Simple systems cause downtime

Aug 01, 2022

Yes, it is common to over-engineer software. Software always ends up doing more than it should.

You won’t solve these problems by refactoring to Erlang.
You won’t solve them with Kubernetes, cloud architecture, or micro-services. These are all technical solutions to software problems. But, the issue of software doing more than it needs to is not a technical problem.

Technicians avoid these non-technical problems by advocating for simple systems. There are many loud voices advocating for simple systems:

  • KISS
  • Yagni
  • Don’t optimize prematurely

These are valuable principles. However, I see people starting to under-engineer their solutions in the name of the above principles. This post is a counter-point to the well beaten path of simple software.

Under-engineering 🔧🙉

Simplicity in software means a lot of different things to many different people.

I want to start a blog. What’s the simplest solution?

  • Apache, FTP, and some static HTML?
  • Ghost running off of a docker container?
  • Github pages and Hugo?
  • The basic WordPress tier?

The first problem with simple systems is that everyone has a different idea of what simple means. I want to talk about a particular flavor of simple software that I call under-engineering.

Under-engineering is the folk wisdom that the naive approach is the best.

Why spend months on an autoscaling serverless ecosystem with IAC pipelines and instrumentation? A cronjob on a VM does the job.

The idea of under-engineering hides behind the KISS and YAGNI principles.

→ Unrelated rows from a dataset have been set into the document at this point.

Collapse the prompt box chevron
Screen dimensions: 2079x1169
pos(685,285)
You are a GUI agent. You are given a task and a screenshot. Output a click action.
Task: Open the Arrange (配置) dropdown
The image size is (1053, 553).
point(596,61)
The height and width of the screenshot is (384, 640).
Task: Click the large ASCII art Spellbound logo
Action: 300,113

KISS and YAGNI and their relatives are important ideas. Yet, some people misuse these principles in two ugly ways:

  • Fighting the people anticipating non-technical problems.
  • As a defense against using new techniques, tools, or even new versions of old techniques and tools

Don’t be that guy

A tangent on keeping up to date:

Software is moving. If you do not move along with it on your terms, someone will make you move along on their terms. Friendly reminder that .netcore 3.1 and java 16 are almost end of life

Requirements 😭

But nibblebit, you can solve non-technical problems with clear, concise, and complete requirements. If the developer and the user agree on clear requirements, that’s that! It’s then the developer’s job to translate them into a technical solution.

To that, I would say you are correct! And I hope you enjoy your first real software project. 🤪

Software projects are exploratory 🗺🧭🗻

The reality of professional programming is that clients don’t know their requirements. For users with money, a software project is more often than not an exploratory exercise. If it weren’t, they would not be speaking to a developer; they would be buying an existing solution.

Requirements will change over time, and under-engineering will lock your project down. Changing course will come with refactoring and technical debt. The further down the road you go, the more painful taking turns will be.

You can’t know what they need 🔮

If you are a programmer, your primary problem domain is software. If you feel more qualified to make requirements than the end-user, you are making programming tools.

You cannot create requirements alone.

When an auctioneer, barber, or accountant comes with a problem, there will be caveats. The domain expert will be as blind to these caveats as you are. Both of you will realize it at an inconvenient time. .to their business, which you will not account for until it’s too late. Under-engineering will cause the system to break down. You did not account for unknown edge cases, and the system did not handle them with grace.

There’s always a corpse 💀

You will always deal with legacy. It’s 2022; out in the wild, everything has a preexisting software condition. This means you will deal with a legacy for every problem you face. That legacy system will be old and unsupported. If you’re lucky, there will be no manuals. If not, the documentation contains legends, gossip, and blatant lies.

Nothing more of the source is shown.